Spain’s banks have told the government that they are willing to freeze evictions of destitute homeowners. The announcement came ahead of a meeting later Monday between the government and the main opposition Socialist Party to find a solution to a problem that is assuming an increasingly tragic face.
A 53-year-old Basque woman killed herself on Friday by jumping from the window of the sixth-floor home she was due to be evicted from. It was the second eviction-related suicide in recent weeks.
There have been some 350,000 cases of home repossession in the past four years in a country still locked in an economic crisis that has seen the jobless rate rise to over 25 percent for the first time on record. The problem is expected to worsen, with Brussels predicting that the ranks of the unemployed will swell to over six million in 2013.
In a letter to the secretary of state for the economy, Fernando Jiménez Latorre, the Spanish Banking Association (AEB) said its members were willing to halt evictions over the next two years “in cases of extreme need for humanitarian reasons.”
The Spanish Confederation of Savings Banks (CECA) also said it would suspend evictions of “particularly vulnerable” families from their homes.
The AEB did not define what it understood by “extreme need.” It also rejected Socialist demands for the stay on evictions to be made retroactive.
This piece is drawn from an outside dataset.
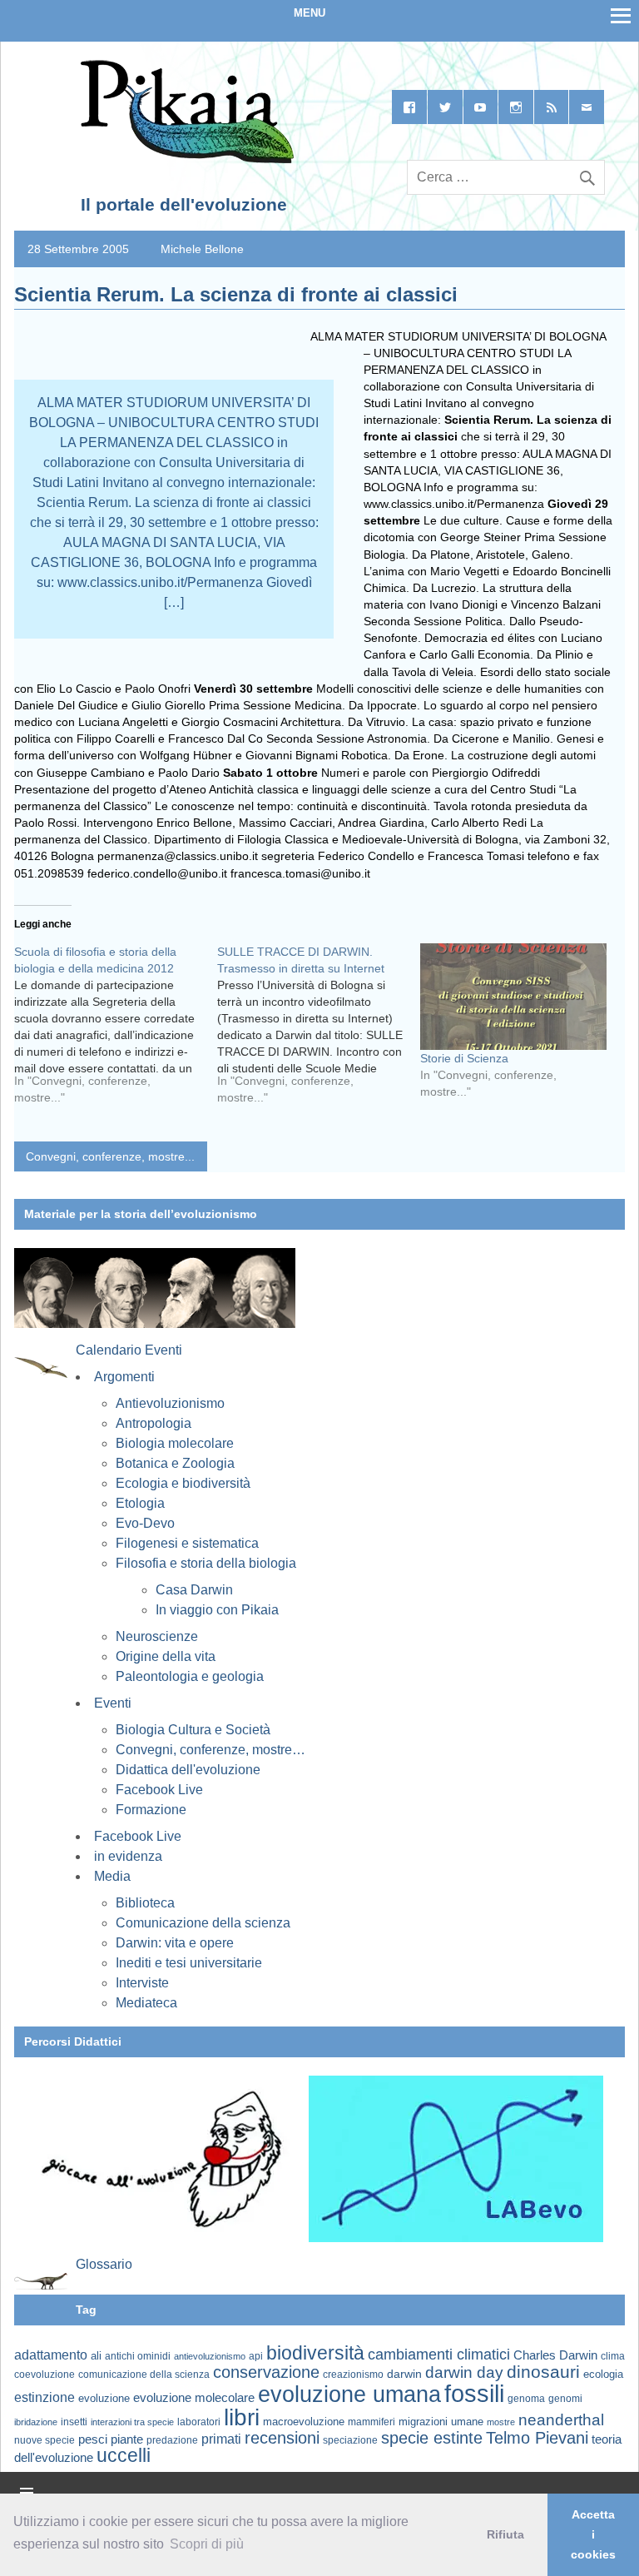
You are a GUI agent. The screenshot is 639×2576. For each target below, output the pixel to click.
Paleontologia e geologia (190, 1676)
“This commitment has been the object of intense and profound debate among member banks, with a view to helping to ease the situation of destitution many people face as a result of the economic crisis,” the AEB said in its letter, which was sent on November 8.
The association said it was willing to sit down with the government and the main opposition party as well as other political groups “to offer its opinion on the organization of the mortgage market with a view to it meeting the primary need for housing.”
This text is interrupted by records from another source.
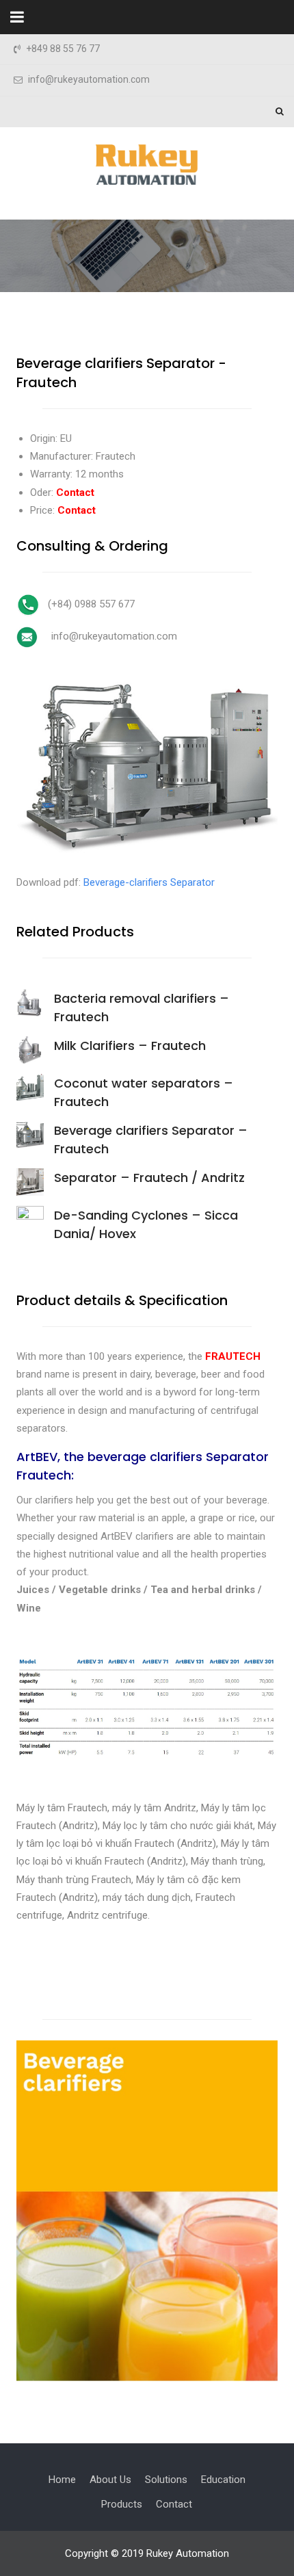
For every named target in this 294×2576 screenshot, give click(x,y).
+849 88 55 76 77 (63, 49)
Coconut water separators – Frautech (143, 1092)
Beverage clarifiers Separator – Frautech (151, 1139)
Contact (174, 2504)
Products (121, 2504)
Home (62, 2479)
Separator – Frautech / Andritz (149, 1177)
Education (223, 2479)
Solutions (166, 2479)
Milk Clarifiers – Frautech (130, 1045)
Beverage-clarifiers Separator (149, 882)
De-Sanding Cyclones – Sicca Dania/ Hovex (146, 1224)
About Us (110, 2479)
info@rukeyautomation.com (89, 79)
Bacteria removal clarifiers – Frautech (141, 1007)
Banks such as Kutxabank and Caja Laboral have already announced their decision to freeze evictions, while Caja España-Duero has placed a stay on seizing the homes of families in dire financial straits.
The banking sector reluctantly accepted a Code of Good Practices on evictions in March of this year.
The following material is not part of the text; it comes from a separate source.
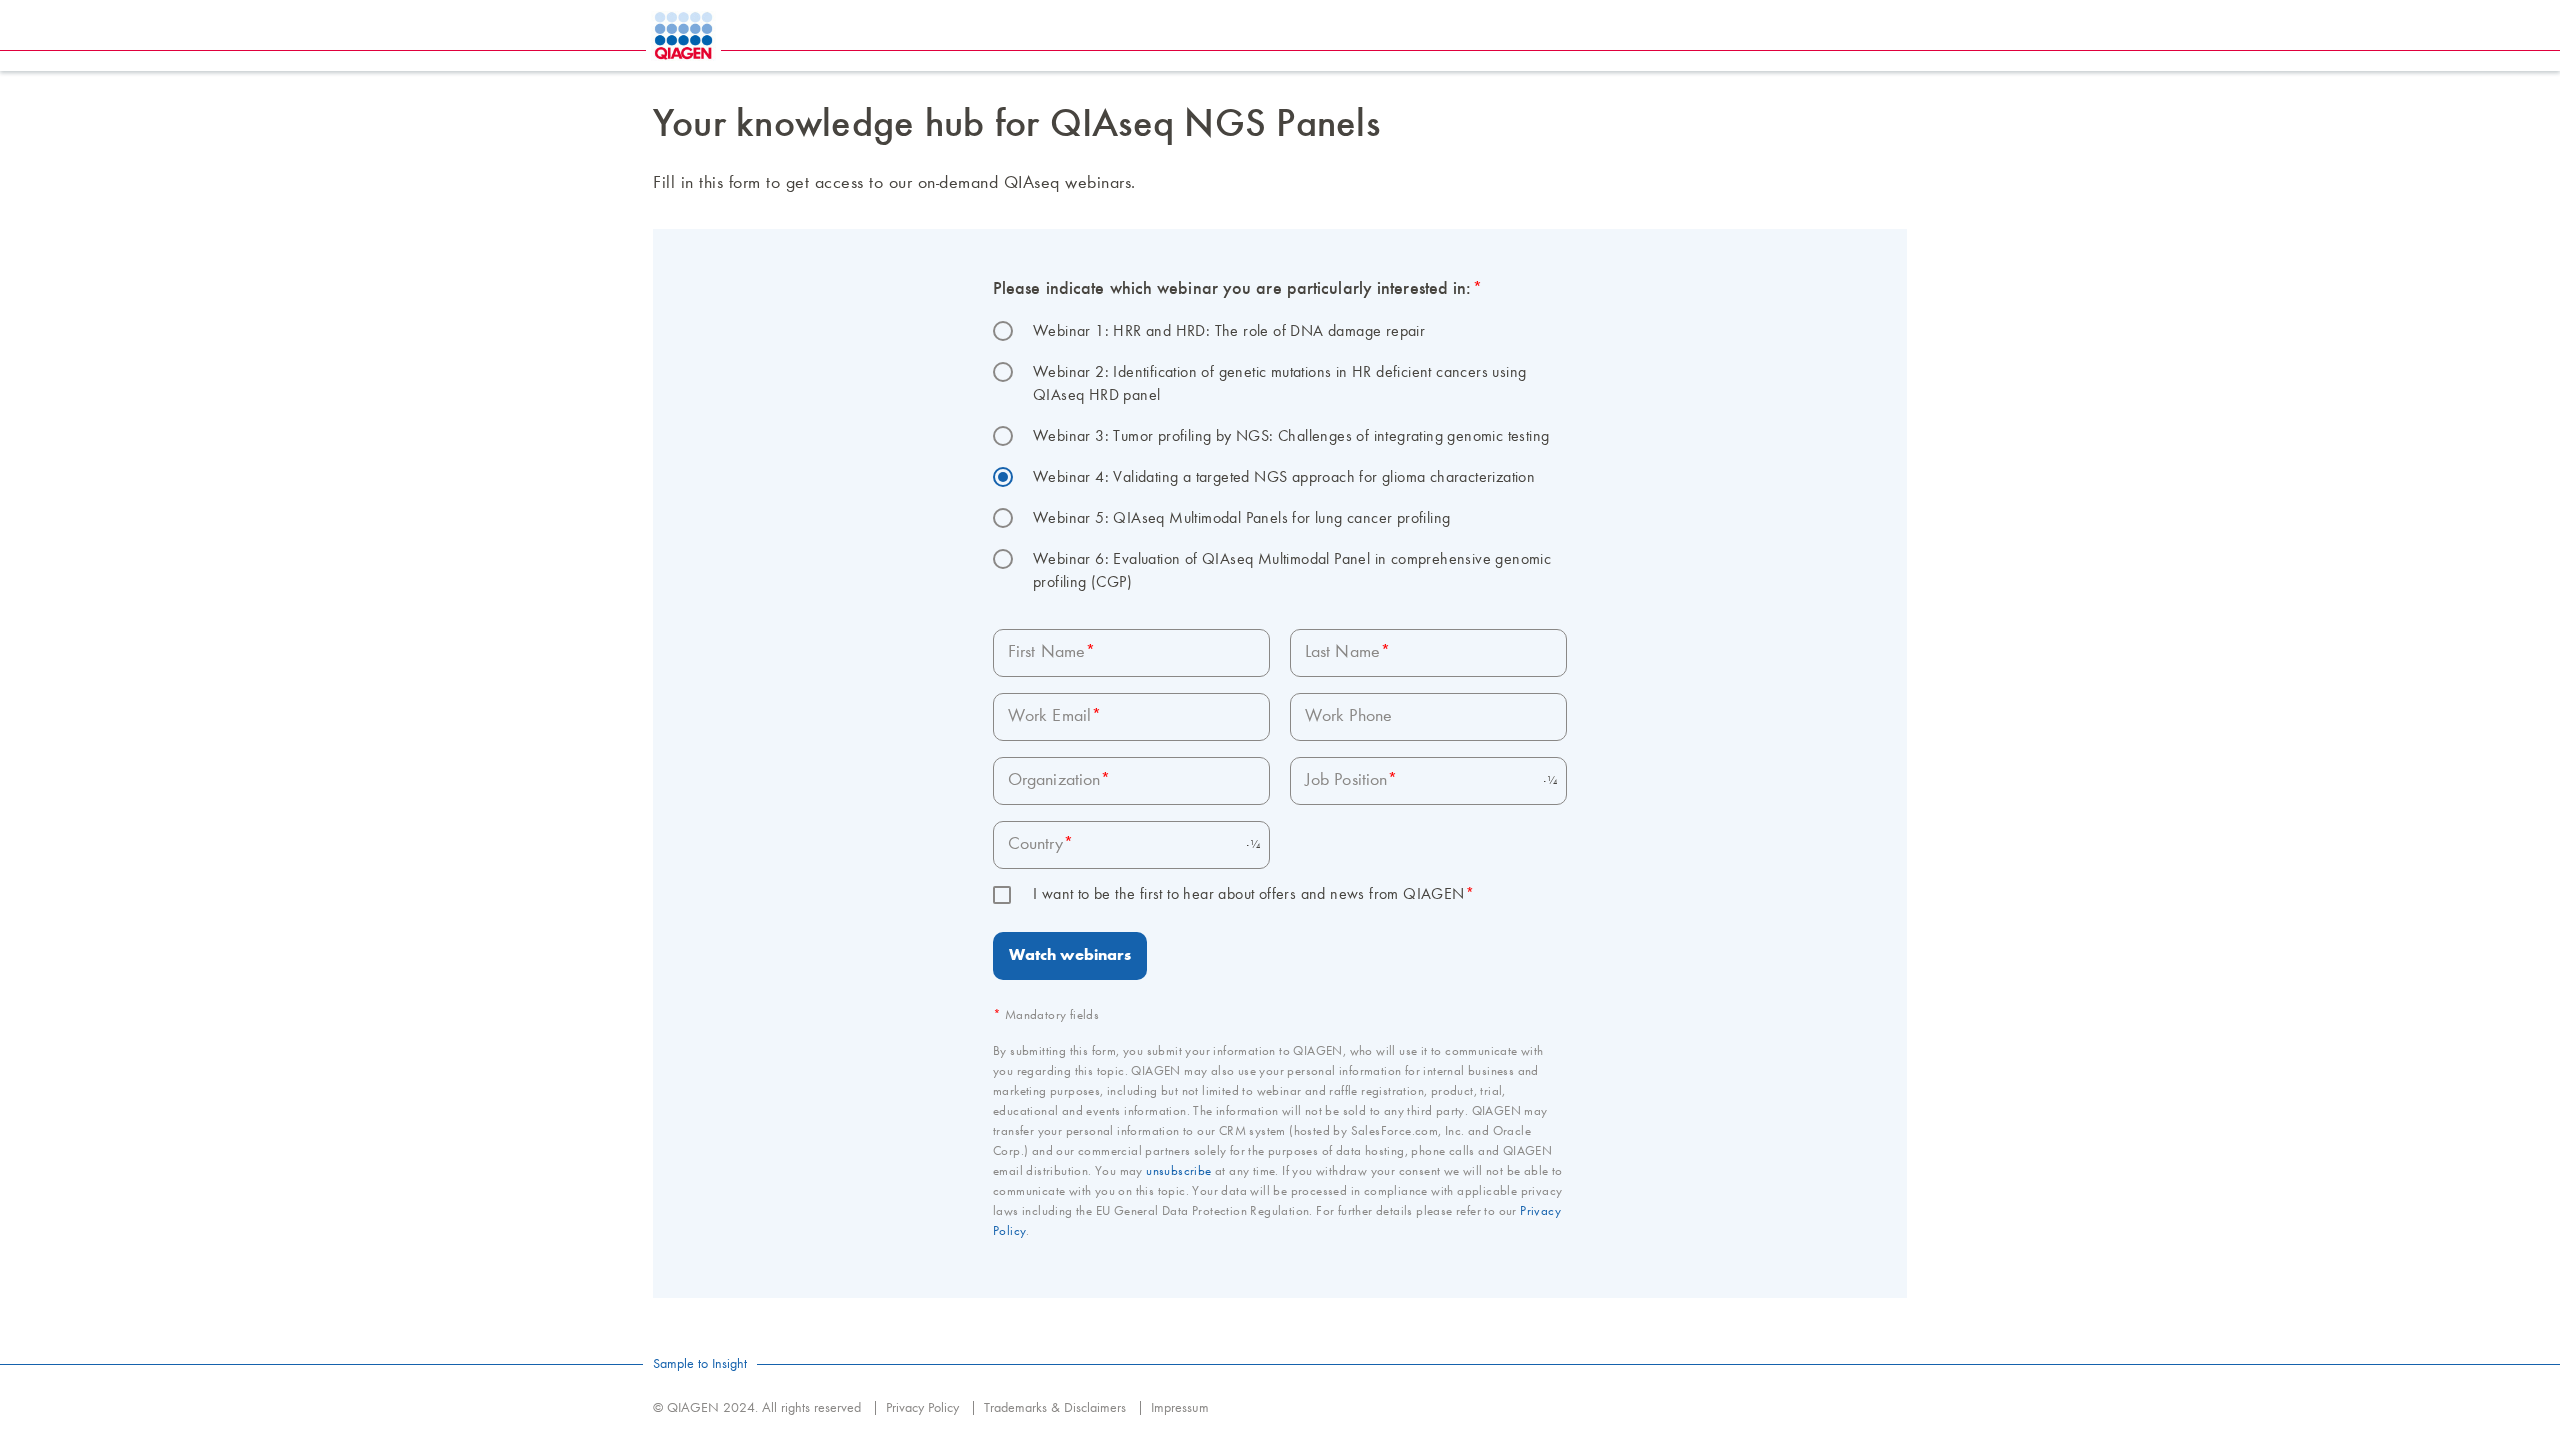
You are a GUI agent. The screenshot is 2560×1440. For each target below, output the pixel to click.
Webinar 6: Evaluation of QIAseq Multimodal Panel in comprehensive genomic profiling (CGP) (1294, 571)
The code in theory provides protection for homeowners in some cases, such as those where all family members are out of work and have to set aside over 60 percent of their resources to pay their mortgage.
Under Spanish law, even in the case of foreclosures, mortgage holders are still liable for outstanding bank payments on the property.
The current mortgage law dates back to the beginning of last century. Judges have also called for a solution to the problem, while a police labor union has said it would support officers who refused to assist in evictions.
Deputy Prime Minister Soraya Sáenz de Santamaría said Monday that the ruling Popular Party and the Socialists would try to come to an agreement on how to “stop the large number of evictions of people and families who find themselves in a situation of severe social vulnerability.”
Sáenz de Santamaría and Elena Valenciano, the deputy secretary general of the Socialist Party, on November 7 agreed to look for a solution to the eviction problem “as soon as possible.”
One of the ideas that have been touted is the introduction of a legal two-year moratorium on people without resources being thrown out of their homes.
María Dolores de Cospedal, the secretary general of the Popular Party, on Monday said there was a whole “gamut of solutions and proposals that need to be put on the table. We are going to resolve the problem. Many families are losing their homes and the government has studied this socially sensitive matter beyond the code of good practices.”
Speaking in Brussels, Economy Minister Luis de Guindos said “no family that acts in good faith should be without a roof over their heads.”
The Platform for the Mortgage Affected (PAH) held protests in Madrid on Monday against evictions. PAH wants any moratorium to be applied to all those who are unable to service the mortgage on the family home for reasons that are outside their control.